### SUPPLIED PASSAGE ###
Isn’t this too soon to claim that this was some big mistake? Up until December 2024 the best available LLM barely reasoned. Everyone and their dog was saying that LLMs are fundamentally incapable of reasoning. Just eight months later two separate LLM-based systems got Gold on the IMO (one of which is now available, albeit in a weaker form). We aren’t at the level of Einstein yet, but we could be within a couple years. Would this not be a very short period of time to go from models incapable of reasoning to models which are beyond human comprehension? Would this image not then be seen as having aged very well?
I think that, at some point in the development of Artificial Intelligence, we are likely to see a fast, local increase in capability—“AI go FOOM.” Just to be clear on the claim, “fast” means on a timescale of weeks or hours rather than years or decades; and “FOOM” means way the hell smarter than anything else around, capable of delivering in short time periods technological advancements that would take humans decades, probably including full-scale molecular nanotechnology.
So yeah, a few years does seem a ton slower than what he was talking about, at least here.
Here’s Scott Alexander, who describes hard takeoff as a one-month thing:
If AI saunters lazily from infrahuman to human to superhuman, then we’ll probably end up with a lot of more-or-less equally advanced AIs that we can tweak and fine-tune until they cooperate well with us. In this situation, we have to worry about who controls those AIs, and it is here that OpenAI’s model [open sourcing AI] makes the most sense.
But Bostrom et al worry that AI won’t work like this at all. Instead there could be a “hard takeoff”, a subjective discontinuity in the function mapping AI research progress to intelligence as measured in ability-to-get-things-done. If on January 1 you have a toy AI as smart as a cow, and on February 1 it’s proved the Riemann hypothesis and started building a ring around the sun, that was a hard takeoff.
In general, I think, people who just entered the conversation recently really seem to me to miss how fast people were actually talking about.
### RECORDS SUPPLIED ###
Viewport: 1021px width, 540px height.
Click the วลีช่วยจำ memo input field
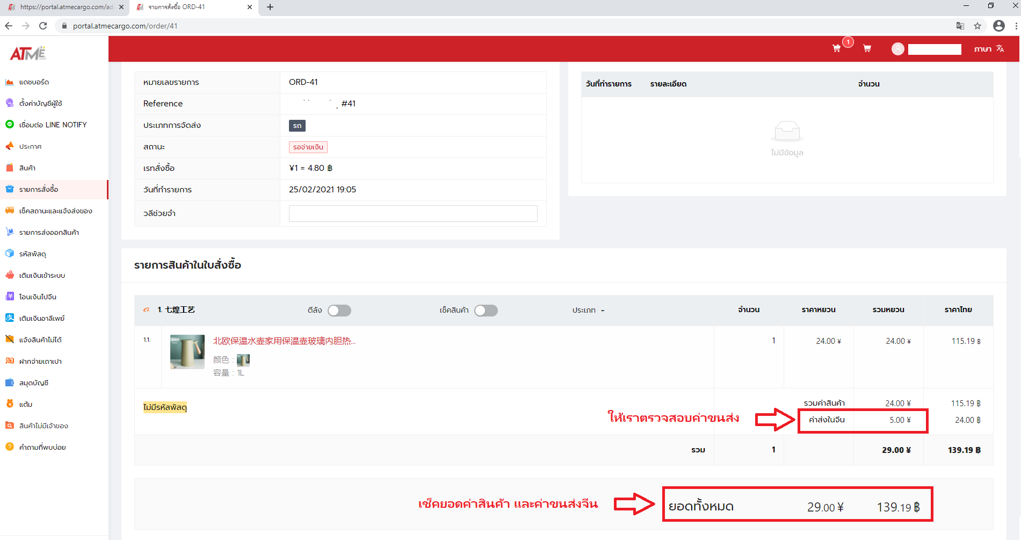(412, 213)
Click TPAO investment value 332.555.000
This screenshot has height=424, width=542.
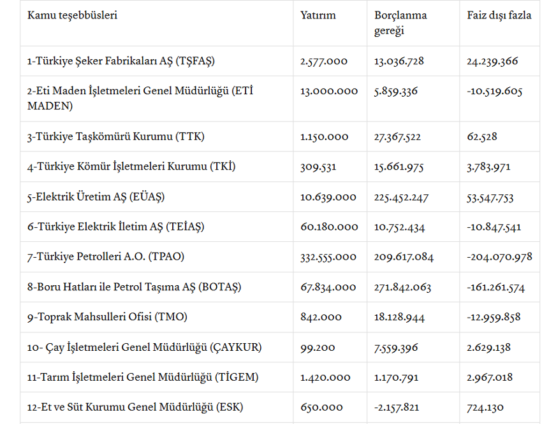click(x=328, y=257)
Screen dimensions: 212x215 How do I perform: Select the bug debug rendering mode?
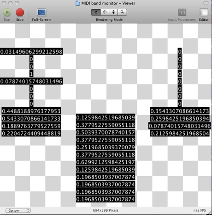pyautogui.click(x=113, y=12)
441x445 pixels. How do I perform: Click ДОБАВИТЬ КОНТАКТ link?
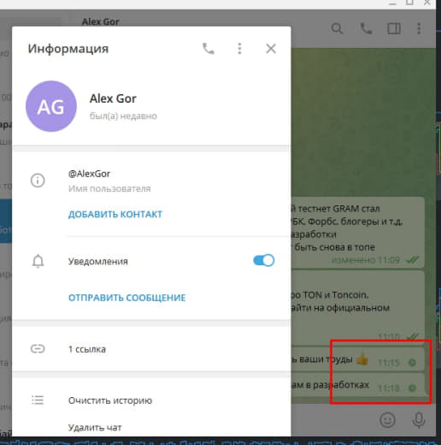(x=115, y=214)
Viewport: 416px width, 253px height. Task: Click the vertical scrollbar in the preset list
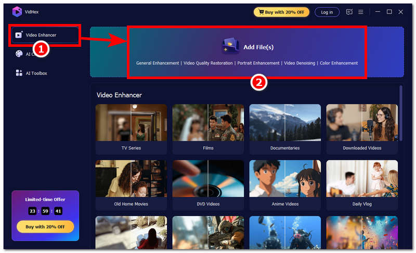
###
* WHAT THE EXERCISE ASKS:
Resume the forum post on how fast an AI "hard takeoff" was originally predicted to be, picking up after its final sentence.

* WRITTEN ANSWER:
It really depends what you mean by a small amount of time. On a cosmic scale, ten years is indeed short. But I definitely interpreted Eliezer back then (for example, while I worked at MIRI) as making a way stronger claim than this; that we’d e.g. within a few days/weeks/months go from AI that was almost totally incapable of intellectual work to AI that can overpower humanity. And I think you need to believe that much stronger claim in order for a lot of the predictions about the future that MIRI-sphere people were making back then to make sense. I wish we had all been clearer at the time about what specifically everyone was predicting.
I’d be excited for people (with aid of LLMs) to go back and grade how various past predictions from MIRI folks are doing, plus ideally others who disagreed. I just read back through part of https://www.lesswrong.com/posts/vwLxd6hhFvPbvKmBH/yudkowsky-and-christiano-discuss-takeoff-speeds and my quick take is that Paul looks mildly better than Eliezer due to predicting larger impacts/revenue/investment pre-AGI (which we appear to be on track for and to some extent already seeing) and predicitng a more smooth increase in coding abilities, but hard to say in part because Eliezer mostly didn’t want to make confident predictions, also I think Paul was wrong about Nvidia but that felt like an aside.
edit: oh also there’s the IMO bet, I didn’t get to that part on my partial re-read, that one goes to Eliezer.
Looking through IEM and the Yudkowsky-Hanson debate also seems like potentially useful sources, as well as things that I’m probably forgetting or unaware of.
If by intelligence you mean “we made some tests and made sure they are legible enough that people like them as benchmarks, and lo and behold, learning programs (LPs) continue to perform some amount better on them as time passes”, ok, but that’s a dumb way to use that word. If by intelligence you mean “we have something that is capable via generators sufficiently similar to [the generators of humanity’s world-affecting capability] that we can reasonably induce that these systems are somewhat likely to kill everyone”, then I challenge you to provide the evidence / reasoning that apparently makes you confident that LP25 is at a ~human (village idiot) level of intelligence.
So...I actually think that it technically wasn’t wrong, though the implications that we derived at the time were wrong because reality was more complicated than our simple model.
Roughly, it seems like mental performance is depends on at least two factors: “intelligence” and “knowledge”. It turns out that, at least in some regimes, there’s an exchange rate at which you can make up for mediocre intelligence with massive amounts of knowledge.
My understanding is that this is what’s happening even with the reasoning models. They have a ton of knowledge, including a ton of procedural knowledge about how to solve problems, which is masking the ways in which they’re not very smart.[1]
One way to operationalize how dumb the models are is the number of bits/tokens/inputs/something that are necessary to learn a concept or achieve some performance level on a task. Amortizing over the whole training process / development process, humans are still much more sample efficient learners than foundation models.
Basically, we’ve found a hack where we can get a kind of smart thing to learn a massive amount, which is enough to make it competitive with humans in a bunch of domains. Overall performance is less sensitive to increases in knowledge than to increases in intelligence. This means that we’re traversing the human range of ability, much more slowly than I anticipated we would based on the 2010s LessWrong arguments.
But that doesn’t mean that, for instance, comparatively tiny changes in human brains make the difference between idiots and geniuses.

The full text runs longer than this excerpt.